That is a very interesting development. I know it's not getting anywhere close to x86 (_64) open specs or some other ARM-powered SoCs, but QualComm constantly shooting themselves in the foot by closing it off and not even selling the SoCs hasn't been very productive in the low-power computing community (and industry). I get that the first instinct of NDA-driven businesses is to ignore makers or community-based hardware designs (and sales), but with the Pi selling about 10 million, it should be getting harder to ignore what used to be 'the little guys'. With innovations basically taking place at hacker's homes, not being available basically makes you useless in the sector where your chips could be great.

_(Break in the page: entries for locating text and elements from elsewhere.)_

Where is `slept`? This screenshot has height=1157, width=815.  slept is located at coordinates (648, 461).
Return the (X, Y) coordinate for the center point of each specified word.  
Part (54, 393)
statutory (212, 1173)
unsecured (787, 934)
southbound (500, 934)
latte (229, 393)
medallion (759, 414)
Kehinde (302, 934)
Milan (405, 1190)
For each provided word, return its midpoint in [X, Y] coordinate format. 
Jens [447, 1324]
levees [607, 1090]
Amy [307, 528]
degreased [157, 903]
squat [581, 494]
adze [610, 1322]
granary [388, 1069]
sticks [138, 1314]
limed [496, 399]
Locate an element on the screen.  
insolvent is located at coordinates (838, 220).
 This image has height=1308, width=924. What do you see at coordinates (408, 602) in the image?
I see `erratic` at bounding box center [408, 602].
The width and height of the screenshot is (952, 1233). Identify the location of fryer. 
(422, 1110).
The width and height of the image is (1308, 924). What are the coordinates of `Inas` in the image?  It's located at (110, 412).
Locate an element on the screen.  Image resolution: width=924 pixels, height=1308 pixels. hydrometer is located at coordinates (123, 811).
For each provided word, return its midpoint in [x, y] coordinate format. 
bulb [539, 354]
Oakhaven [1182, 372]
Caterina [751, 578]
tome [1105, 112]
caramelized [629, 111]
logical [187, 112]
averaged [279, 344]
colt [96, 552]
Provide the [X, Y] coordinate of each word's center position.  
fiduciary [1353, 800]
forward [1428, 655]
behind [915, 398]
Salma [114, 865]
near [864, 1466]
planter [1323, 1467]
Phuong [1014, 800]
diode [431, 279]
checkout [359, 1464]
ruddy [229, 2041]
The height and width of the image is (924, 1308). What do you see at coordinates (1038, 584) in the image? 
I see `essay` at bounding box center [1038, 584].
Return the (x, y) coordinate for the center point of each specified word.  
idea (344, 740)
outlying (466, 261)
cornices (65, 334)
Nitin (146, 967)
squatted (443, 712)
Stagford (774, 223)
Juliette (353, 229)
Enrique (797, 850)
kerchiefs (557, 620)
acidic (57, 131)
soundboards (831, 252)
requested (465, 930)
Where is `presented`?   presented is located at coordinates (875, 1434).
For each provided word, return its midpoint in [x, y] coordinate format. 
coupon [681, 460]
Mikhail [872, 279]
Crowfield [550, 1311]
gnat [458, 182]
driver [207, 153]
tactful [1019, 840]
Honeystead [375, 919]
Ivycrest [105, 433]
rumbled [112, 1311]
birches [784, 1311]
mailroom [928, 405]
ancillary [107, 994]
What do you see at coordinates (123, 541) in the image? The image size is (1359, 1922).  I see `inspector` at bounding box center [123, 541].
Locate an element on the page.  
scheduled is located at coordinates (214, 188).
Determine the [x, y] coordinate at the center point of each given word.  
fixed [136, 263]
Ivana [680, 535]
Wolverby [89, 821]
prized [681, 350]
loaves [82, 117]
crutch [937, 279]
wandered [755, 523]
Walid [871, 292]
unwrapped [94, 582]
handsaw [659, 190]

For Broadcom, the Pi might not have been such a big deal, a single home use router with a Broadcom SoC might easily sell 50 million units, and there are plenty of home use routers for sale with Broadcom SoCs in them (let's say, we have 100 brands/versions, that's at least 5000 million chips sold over ~10 years), but the brand name and support from the community (which is bigger in numbers as well as diversity than any of the big tech companies) is pretty much priceless when you hit that millions number and up.

I hope QualComm and their Snapdragon isn't the last one to nudge closer to availability, there are plenty of others that would be welcome to join. While being able to buy the chips themselves isn't the biggest improvement, the fact that they are actually interested in helping with some open drivers is a major improvement!

As the x86_64 world continues to get more locked down, it's going to be interesting to see whether a market niche opens up for a less-constrained platform.

It's confusing to me that you're calling it "less-constrained." The signed-bootloader world really caught fire in SoCs like Snapdragon and indeed the 410E and 600E include SecureMSM/TrustZone. It hasn't (yet) found big popularity in x86_64 designs -- even when the processors offer it many customers don't leverage/enable it.

The "locked down" designs come from two big motivators: DRM and security. Since many snapdragon phones are sold with subsidies, the signed bootloader allows the network operator to restrict the phone's "owner" in various fashions. The security provided by a signed bootloader is real -- it's much harder for a malicious actor to create ransomware that targets mobile phones like they do PCs.

I'd expect/hope that you can decide not to opt-in on the Snapdragons' SecureMSM features, but it doesn't seem any "less-constrained" than Intel or AMD's offerings.

So, to be honest, I don't know all that much about the ARM world, and I hadn't heard of TrustZone. I looked it up, and it seems that the OEM has a great deal of discretion in setting it up, to the extent that there's a reference implementation on GitHub [0]. And if I buy a bag of loose SOCs, which I can apparently do now, I'm the OEM.